I love them sooooo very much but seriously. I'm going gray here! I know for a fact Heavenly Father is getting some good laughing at my expense. :) I should have taken a picture but I was a bit upset at the mess.

Sunday, October 18, 2009

Life in general

Woohoo! I finished my killer 8 week class on Friday. I turned in my 10 pg paper at 11:20 pm. Probably could've written it a bit better but this professor kept giving us more books to read and discussions to write. Oh well, it's over now.

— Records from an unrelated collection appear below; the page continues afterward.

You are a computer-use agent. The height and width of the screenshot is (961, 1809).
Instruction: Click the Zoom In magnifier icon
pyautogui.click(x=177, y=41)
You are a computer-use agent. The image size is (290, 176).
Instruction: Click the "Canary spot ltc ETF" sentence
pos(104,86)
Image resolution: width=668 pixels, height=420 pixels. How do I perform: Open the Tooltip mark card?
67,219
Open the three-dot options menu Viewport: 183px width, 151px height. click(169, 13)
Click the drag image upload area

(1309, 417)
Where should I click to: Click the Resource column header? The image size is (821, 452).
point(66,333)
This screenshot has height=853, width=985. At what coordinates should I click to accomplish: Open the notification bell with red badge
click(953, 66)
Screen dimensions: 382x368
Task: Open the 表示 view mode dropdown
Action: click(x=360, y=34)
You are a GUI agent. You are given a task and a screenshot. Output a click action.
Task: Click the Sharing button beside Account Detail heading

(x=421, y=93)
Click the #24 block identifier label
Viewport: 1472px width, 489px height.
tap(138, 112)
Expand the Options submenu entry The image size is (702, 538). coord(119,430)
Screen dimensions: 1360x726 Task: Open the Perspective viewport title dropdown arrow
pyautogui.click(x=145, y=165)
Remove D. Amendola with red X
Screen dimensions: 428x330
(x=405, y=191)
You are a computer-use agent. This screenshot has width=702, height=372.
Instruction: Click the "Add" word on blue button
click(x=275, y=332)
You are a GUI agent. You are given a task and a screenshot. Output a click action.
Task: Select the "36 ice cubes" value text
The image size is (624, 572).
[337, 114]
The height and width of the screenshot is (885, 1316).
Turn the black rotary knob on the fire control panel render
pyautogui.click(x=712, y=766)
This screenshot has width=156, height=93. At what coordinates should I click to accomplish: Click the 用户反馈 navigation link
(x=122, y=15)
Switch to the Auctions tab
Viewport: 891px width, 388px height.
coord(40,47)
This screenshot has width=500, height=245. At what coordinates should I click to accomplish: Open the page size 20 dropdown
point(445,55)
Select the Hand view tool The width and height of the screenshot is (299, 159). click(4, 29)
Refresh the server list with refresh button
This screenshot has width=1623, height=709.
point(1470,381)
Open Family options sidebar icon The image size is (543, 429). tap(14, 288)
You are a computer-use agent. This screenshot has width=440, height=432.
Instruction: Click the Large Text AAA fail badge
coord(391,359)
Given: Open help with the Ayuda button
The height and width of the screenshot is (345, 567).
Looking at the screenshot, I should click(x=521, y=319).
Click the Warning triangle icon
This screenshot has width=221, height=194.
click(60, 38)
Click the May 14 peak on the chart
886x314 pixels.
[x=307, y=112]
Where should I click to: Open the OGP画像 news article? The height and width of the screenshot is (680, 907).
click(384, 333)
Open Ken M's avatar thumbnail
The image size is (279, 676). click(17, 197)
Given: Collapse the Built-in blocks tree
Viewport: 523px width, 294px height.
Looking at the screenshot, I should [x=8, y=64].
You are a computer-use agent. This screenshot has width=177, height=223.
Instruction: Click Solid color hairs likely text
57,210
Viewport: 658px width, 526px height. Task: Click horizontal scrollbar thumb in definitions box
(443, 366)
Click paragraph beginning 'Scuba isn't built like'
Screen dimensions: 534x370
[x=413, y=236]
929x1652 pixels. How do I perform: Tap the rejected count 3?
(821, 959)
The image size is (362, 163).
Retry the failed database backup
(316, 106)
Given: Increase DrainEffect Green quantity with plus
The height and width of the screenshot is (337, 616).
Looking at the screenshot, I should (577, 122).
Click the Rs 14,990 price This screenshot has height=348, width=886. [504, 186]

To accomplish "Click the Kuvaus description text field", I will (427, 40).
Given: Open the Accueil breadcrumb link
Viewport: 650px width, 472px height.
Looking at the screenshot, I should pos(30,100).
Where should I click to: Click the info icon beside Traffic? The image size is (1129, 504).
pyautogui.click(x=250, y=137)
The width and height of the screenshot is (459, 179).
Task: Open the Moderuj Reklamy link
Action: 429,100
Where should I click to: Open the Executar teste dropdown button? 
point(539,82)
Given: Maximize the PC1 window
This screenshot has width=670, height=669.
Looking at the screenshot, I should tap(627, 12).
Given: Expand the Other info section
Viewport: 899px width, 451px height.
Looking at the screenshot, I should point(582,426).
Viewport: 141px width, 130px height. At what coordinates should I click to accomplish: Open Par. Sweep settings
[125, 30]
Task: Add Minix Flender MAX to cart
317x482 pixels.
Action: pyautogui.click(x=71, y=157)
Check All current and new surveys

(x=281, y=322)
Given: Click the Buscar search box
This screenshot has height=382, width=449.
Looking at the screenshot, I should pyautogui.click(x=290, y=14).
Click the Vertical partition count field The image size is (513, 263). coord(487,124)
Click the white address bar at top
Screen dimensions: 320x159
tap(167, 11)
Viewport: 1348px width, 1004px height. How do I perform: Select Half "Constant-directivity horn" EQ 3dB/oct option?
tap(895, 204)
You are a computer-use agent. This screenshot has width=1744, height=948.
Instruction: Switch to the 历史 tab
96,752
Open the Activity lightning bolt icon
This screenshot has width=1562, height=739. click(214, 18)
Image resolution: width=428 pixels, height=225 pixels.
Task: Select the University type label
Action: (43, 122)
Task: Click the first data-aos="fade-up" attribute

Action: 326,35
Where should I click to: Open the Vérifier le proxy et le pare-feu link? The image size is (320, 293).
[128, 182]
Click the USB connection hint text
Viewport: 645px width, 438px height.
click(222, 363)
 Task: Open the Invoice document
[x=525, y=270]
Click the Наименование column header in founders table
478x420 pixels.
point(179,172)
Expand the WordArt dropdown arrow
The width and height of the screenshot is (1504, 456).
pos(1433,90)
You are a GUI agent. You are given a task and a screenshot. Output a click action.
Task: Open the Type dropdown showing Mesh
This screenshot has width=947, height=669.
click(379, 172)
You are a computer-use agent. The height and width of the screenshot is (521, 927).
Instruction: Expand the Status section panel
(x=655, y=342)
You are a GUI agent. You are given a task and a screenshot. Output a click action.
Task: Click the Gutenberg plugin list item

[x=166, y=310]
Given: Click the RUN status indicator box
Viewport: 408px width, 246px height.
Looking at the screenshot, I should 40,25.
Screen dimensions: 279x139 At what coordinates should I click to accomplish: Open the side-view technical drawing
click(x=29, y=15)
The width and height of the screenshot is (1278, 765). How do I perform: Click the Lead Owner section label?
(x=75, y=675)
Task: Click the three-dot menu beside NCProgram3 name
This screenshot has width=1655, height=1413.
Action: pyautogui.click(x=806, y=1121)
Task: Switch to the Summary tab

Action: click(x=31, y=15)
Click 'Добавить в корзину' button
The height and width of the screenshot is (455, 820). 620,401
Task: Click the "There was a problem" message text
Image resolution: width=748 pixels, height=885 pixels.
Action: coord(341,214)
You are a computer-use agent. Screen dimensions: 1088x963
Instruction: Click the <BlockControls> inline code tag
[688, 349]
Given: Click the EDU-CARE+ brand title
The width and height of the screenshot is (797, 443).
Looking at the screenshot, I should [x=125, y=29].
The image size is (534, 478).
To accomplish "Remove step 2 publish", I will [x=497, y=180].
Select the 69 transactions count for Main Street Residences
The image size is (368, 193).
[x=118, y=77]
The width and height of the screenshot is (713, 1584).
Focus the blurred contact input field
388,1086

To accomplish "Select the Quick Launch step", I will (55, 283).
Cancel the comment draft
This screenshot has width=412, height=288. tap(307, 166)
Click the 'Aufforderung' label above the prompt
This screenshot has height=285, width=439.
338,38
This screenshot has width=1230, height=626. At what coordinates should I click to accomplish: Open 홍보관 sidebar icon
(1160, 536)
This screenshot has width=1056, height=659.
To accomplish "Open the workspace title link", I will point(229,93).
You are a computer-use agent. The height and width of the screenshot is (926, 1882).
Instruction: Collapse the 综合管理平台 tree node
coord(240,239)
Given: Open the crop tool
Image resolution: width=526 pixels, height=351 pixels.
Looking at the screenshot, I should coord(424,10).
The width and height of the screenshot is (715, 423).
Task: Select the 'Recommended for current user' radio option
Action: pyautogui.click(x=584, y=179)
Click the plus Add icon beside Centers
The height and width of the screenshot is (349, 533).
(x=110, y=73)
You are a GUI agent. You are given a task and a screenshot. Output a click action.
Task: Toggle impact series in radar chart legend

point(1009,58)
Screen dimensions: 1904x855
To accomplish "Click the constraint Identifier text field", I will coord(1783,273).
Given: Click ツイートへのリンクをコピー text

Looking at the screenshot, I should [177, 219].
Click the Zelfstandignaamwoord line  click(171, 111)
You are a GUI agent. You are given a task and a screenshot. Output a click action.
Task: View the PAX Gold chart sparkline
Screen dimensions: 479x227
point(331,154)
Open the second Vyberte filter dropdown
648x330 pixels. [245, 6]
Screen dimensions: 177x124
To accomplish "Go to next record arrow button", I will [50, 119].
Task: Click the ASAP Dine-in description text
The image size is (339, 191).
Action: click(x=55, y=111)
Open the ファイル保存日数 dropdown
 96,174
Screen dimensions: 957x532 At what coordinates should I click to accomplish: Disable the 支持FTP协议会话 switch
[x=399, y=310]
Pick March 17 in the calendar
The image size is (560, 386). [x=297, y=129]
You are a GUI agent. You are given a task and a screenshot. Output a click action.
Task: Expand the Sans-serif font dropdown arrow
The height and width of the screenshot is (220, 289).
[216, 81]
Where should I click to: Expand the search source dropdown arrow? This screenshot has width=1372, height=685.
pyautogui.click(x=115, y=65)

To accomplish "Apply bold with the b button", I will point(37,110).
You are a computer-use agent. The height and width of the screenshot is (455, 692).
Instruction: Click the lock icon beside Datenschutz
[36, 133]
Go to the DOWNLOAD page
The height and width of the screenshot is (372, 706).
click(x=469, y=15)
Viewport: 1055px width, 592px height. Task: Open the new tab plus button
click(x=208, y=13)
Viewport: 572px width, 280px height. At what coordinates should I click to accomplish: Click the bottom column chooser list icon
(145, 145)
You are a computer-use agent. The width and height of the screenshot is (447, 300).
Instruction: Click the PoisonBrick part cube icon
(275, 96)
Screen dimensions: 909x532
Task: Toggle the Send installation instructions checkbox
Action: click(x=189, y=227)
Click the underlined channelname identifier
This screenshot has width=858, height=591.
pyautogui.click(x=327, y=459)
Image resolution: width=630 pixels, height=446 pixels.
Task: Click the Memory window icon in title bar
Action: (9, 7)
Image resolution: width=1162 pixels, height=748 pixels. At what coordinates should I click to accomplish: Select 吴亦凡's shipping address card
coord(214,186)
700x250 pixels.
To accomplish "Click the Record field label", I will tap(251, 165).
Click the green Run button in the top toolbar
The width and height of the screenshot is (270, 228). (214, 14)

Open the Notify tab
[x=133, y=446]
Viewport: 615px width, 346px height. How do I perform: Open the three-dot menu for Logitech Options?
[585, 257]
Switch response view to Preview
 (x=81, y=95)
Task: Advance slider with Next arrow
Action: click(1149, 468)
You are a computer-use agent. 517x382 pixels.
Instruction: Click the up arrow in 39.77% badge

Today was our Primary program in church. The theme this year is "My Eternal Family". As a teacher in the primary, the songs and parts sometimes become commonplace and I miss out on their meaning. Today, as the kids sang, I got a bit choked up. One of my favorites is "The Family is of God". Some of the words are:

Our Father has a family. It’s me! It’s you, all others too:
we are His children. He sent each one of us to earth,
through birth, To live and learn here in fam’lies.

Chorus: God gave us families
to help us become what He wants us to be—
This is how He shares His love, for the fam’ly is of God.

I’ll love and serve my family and be A good example
to each fam’ly member. And when I am a mom or dad,
so glad, I’ll help my fam’ly remember:
(Then back to the chorus)


Of course, I still can't make it through "Families Can Be Together Forever" without getting a bit vaclempt. I want so much for these sweet little spirits, I just hope that they know how much we are all loving and pulling for them. The world is a pretty crappy place sometimes and as our Bishop said we need "to protect their innocence". They grow up so quickly.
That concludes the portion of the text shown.